When the Supreme Court hears arguments over President Obama's health care law next week, one item on the table will be a program that has been in place for nearly 50 years.
Medicaid, a joint federal-state program that provides health care for the poor, was signed into law by Lyndon Johnson. Under the Affordable Care Act, it will be greatly expanded and provide coverage for millions of uninsured, including low-income adults without children.
Opponents say the expansion is unconstitutional because it challenges states' authority and forces them to spend more. And in Florida and other states, there is already a lot about Medicaid that officials don't like.
Medicaid spending is one of the largest items in many states' budgets, and it has been growing especially fast since the recession began.
When Florida's Republican Gov. Rick Scott rolled out his 2012 budget, he brought along a chart — a graph with two lines. One showed that since 1999, Florida's budget has grown 30 percent. The other line showed that Medicaid spending is up 180 percent.
"It is absolutely not sustainable. If we do nothing, this line will bankrupt our state," Scott said at a news conference.
Health care advocates dispute that, noting that Medicaid spending in Florida is a third less than state economists predicted eight years ago. Most of the growth came over the past four years, when the recession threw tens of thousands of Floridians out of work and into Medicaid.
An issue that rankles Scott and officials in other states is the way Medicaid is set up as a joint federal-state program. The federal government pays about half the costs, but requires states to meet its standards on eligibility and level of care.
Scott says that means the federal government ends up deciding how much states have to spend on Medicaid.
"Every state is dealing with the exact same issue," he says. "General revenue — what taxpayers are willing to give government, what they think is fair to give government — is not going to grow at the same amount that the federal government basically forces us to spend on Medicaid."
Since taking office, Scott and Republican leaders in the Legislature have targeted Medicaid spending. Florida has asked federal regulators for permission to move all 3 million of the state's Medicaid recipients into privately run managed-care plans.
The federal government has been wary, already rejecting some key elements of that proposal. So, while waiting for federal approval, Florida's Legislature ordered another round of Medicaid cuts in this year's budget.
Throughout the legislative session, health care activists from around the state have converged on Florida's Capitol in Tallahassee to fight the cuts, holding rallies and news conferences.
Tish West was at the Capitol along with her daughter, Caroline, a 15-year-old who suffers from a rare neurological disease.

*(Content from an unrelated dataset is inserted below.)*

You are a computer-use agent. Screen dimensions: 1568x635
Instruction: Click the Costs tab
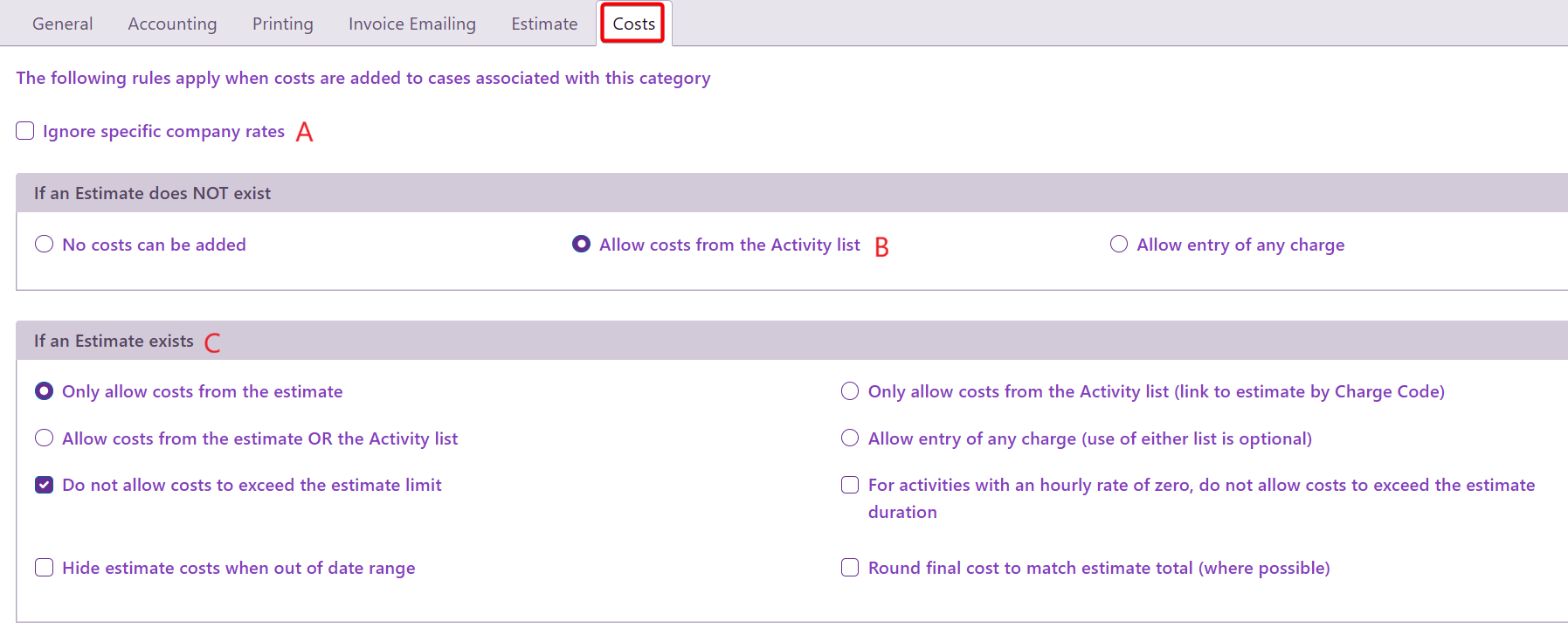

West spoke out against cuts in reimbursement rates to the state's pediatric hospitals.
"I'm a realist, and I understand that we have to cut the budget," she said. "But please, let's not do it on the backs of children that can't speak for themselves, and that have no other safety net but these."
In the end, the Legislature approved more than $300 million in Medicaid cuts. In doing so, it placed limits on the number of days patients can see a doctor: two per month. It also limited the number of emergency room visits: six per year.
"The important thing is for people to understand that, 'You know what? I need to be responsible for my health. And that chronic disease that I might have shouldn't be managed in an emergency room,' " says Republican state Rep. Matt Hudson, chairman of the House Health Care Appropriations Committee. "It should be managed in a primary care or an urgent care facility, not in an emergency room."
Health care advocates note that when Medicaid patients exceed their number of ER visits, hospitals won't turn them away. Instead, they'll be treated — and those costs will be passed along to other health care consumers.
Laura Goodhue is the director of Florida Chain, a health care advocacy group that represents patients and care providers. She says there are proven patient-centered strategies for cutting Medicaid costs while improving care — but that, so far at least, state officials haven't been interested.
"I think that it's easier to just look at the overall budget and say, 'Hey, here's some places we can cut. Here's a line item here, and a line item there,' " she says. "But the bigger picture is that Medicaid recipients are very poor people, and they really don't have a voice in politics."
Under the new health care law, 1 million Floridians will be added to the state's Medicaid rolls by 2014 — but not if state officials have anything to say about it.
Florida is one of the states fighting the law before the Supreme Court. Because of that opposition, Florida Republican leaders recently turned down $400 million in federal money to improve Medicaid payments for doctors.
The problem, they said, is that the money is part of the new health care law.